Voglio dire: nel 1986 avevo più o meno quell’età, e da solo non trovavo nemmeno la pizzeria più vicina a casa (peraltro anche oggi ci riesco a malapena).

Nato come film indipendente a medio budget, finanziato in parte addirittura con fondi norvegesi, Navigator ebbe la fortuna di venir distribuito dalla Disney Pictures, che con la sua potenza di fuoco ne decretò la fortuna.

In realtà tra la forte concorrenza della fantascienza-per-ragazzi in quegli anni e le oggettivamente mediocri qualità della sua trama, al botteghino fu tutt’altro che un successo; ma quando la rete americana ABC (di proprietà della Disney) iniziò a trasmetterlo in rotazione, la storia di David e del suo amico alieno Max entrò comunque nell’immaginario collettivo.

https://www.youtube.com/watch?v=Cq0SmLnCTxk

Navigator parte con un paio di belle idee che poi in parte spreca. La prima è il tema del viaggio nel tempo, trattato però con qualche fondamento scientifico (non alla “Terminator” o “Ritorno al Futuro”, per intenderci); la seconda è quella dell’amicizia tra un bambino e un’entità aliena persa sulla Terra – decisamente meno originale, visto che c’erano già stati “E.T.” e “Uno sceriffo extraterrestre, poco extra e molto terrestre”

_COMPITI DA SVOLGERE:_
a - Elenca tutti i titoli di film citati nel brano sul film Navigator.
b - Per favore, prosegui il brano sul film Navigator ripartendo subito dopo la sua ultima frase.

_DATI FORNITI:_
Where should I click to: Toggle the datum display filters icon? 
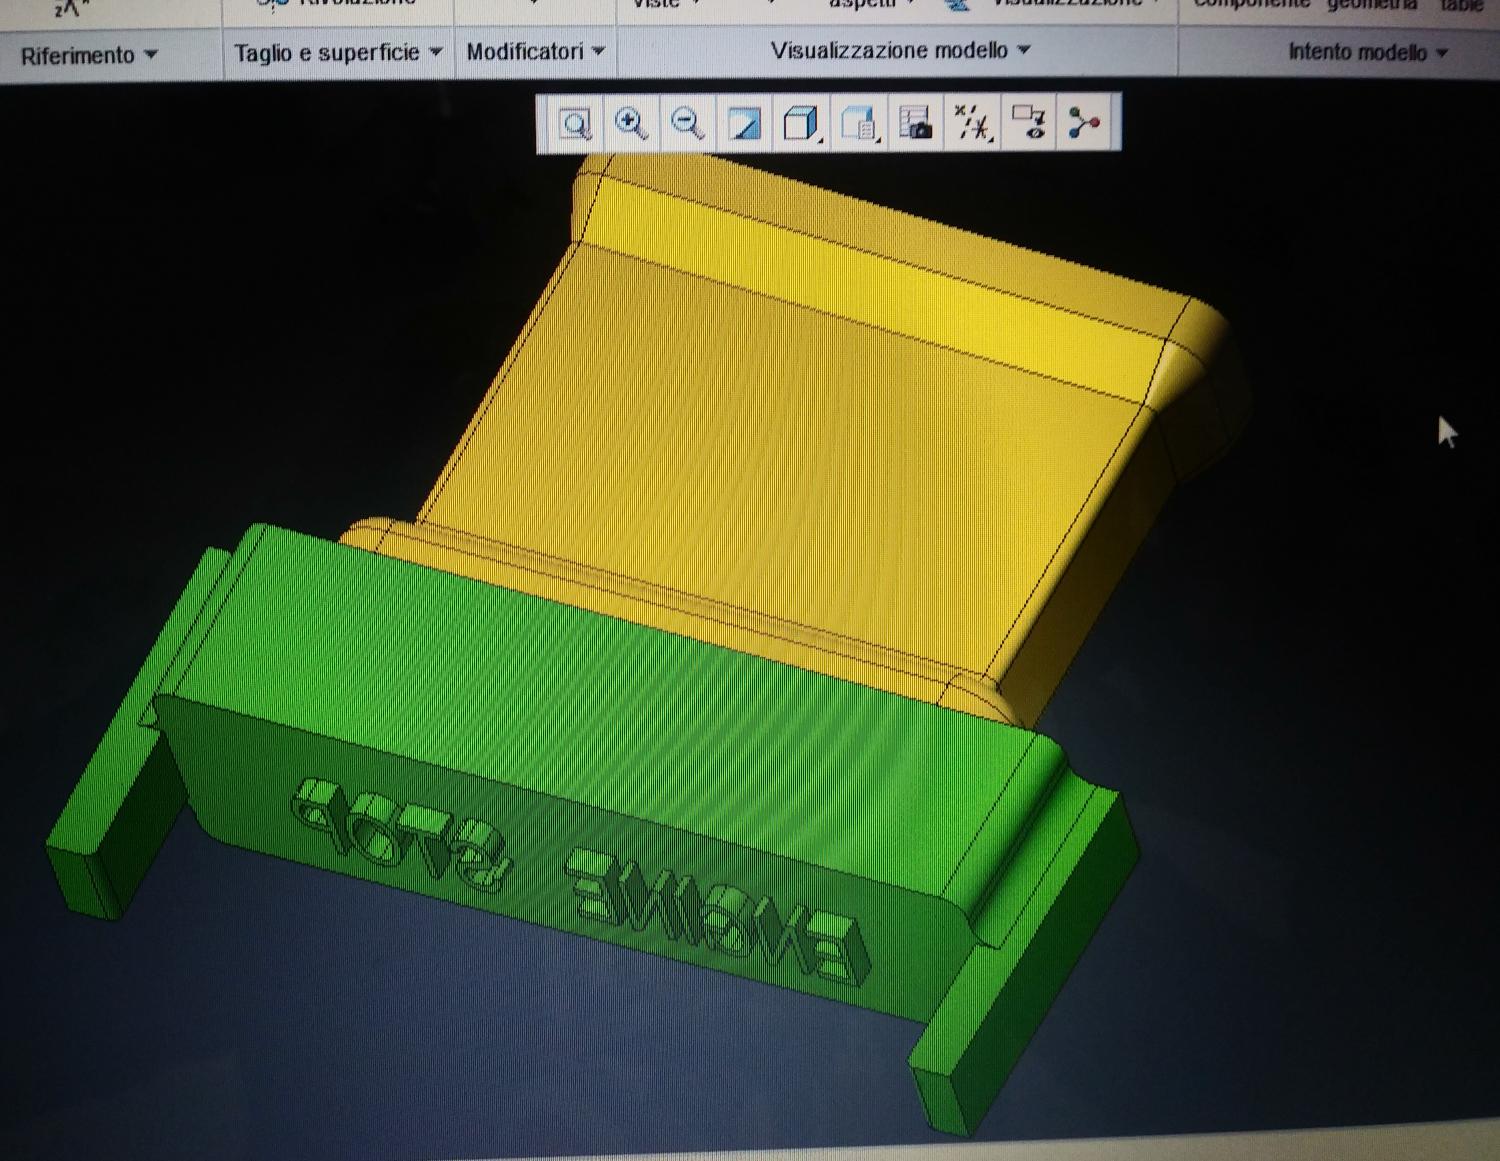[973, 123]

_RISPOSTE AI COMPITI:_
a - Navigator; Terminator; Ritorno al Futuro; E.T.; Uno sceriffo extraterrestre, poco extra e molto terrestre

b -
Florida, 1978. Il dodicenne David, inviato dalla madre a recuperare il fratellino a casa dei vicini dall’altra parte di una radura, inciampa e cade in un fosso. Si sveglia qualche tempo dopo e ritorna a casa, scoprendo che è tutto cambiato perché sono passati in realtà otto anni. Nel frattempo, un’astronave aliena si schianta a terra e viene recuperata dalla NASA. I due inspiegabili eventi vengono messi in collegamento quando David proietta involontariamente sui monitor dell’ospedale in cui sta venendo visitato l’immagine mentale dell’astronave.

Non voglio rovinare la sorpresa a chi vorrà andarsi a vedere o rivedere questo film, magari con qualche figlio o nipotino che sicuramente lo apprezzeranno. Navigator si lascia guardare, anche se non affronta o non risolve i numerosi spunti che semina per strada: il paradosso temporale è sensato, perché se ci si muove a velocità prossime a quella della luce il tempo scorre più lentamente; ma il pianeta alieno Phaelon è piazzato a 500 anni luce dalla Terra, per cui non potrebbero passare meno di 1.000 anni per andare e tornare…

Ma anche lasciando perdere la fisica teorica, sono descritti in modo davvero sommario l’incontro tra David e il fratello che nel frattempo è diventato più grande di lui; la accennata storia d’amore con una ragazzina che dopo l’inizio del film scompare per sempre; l’incontro con una ragazza più grande dal passato misterioso, ma che lei pure scompare senza lasciare traccia; i poteri dell’astronave aliena, che può attraversare le galassie ma non riesce a trovare una villetta in Florida; e via dicendo.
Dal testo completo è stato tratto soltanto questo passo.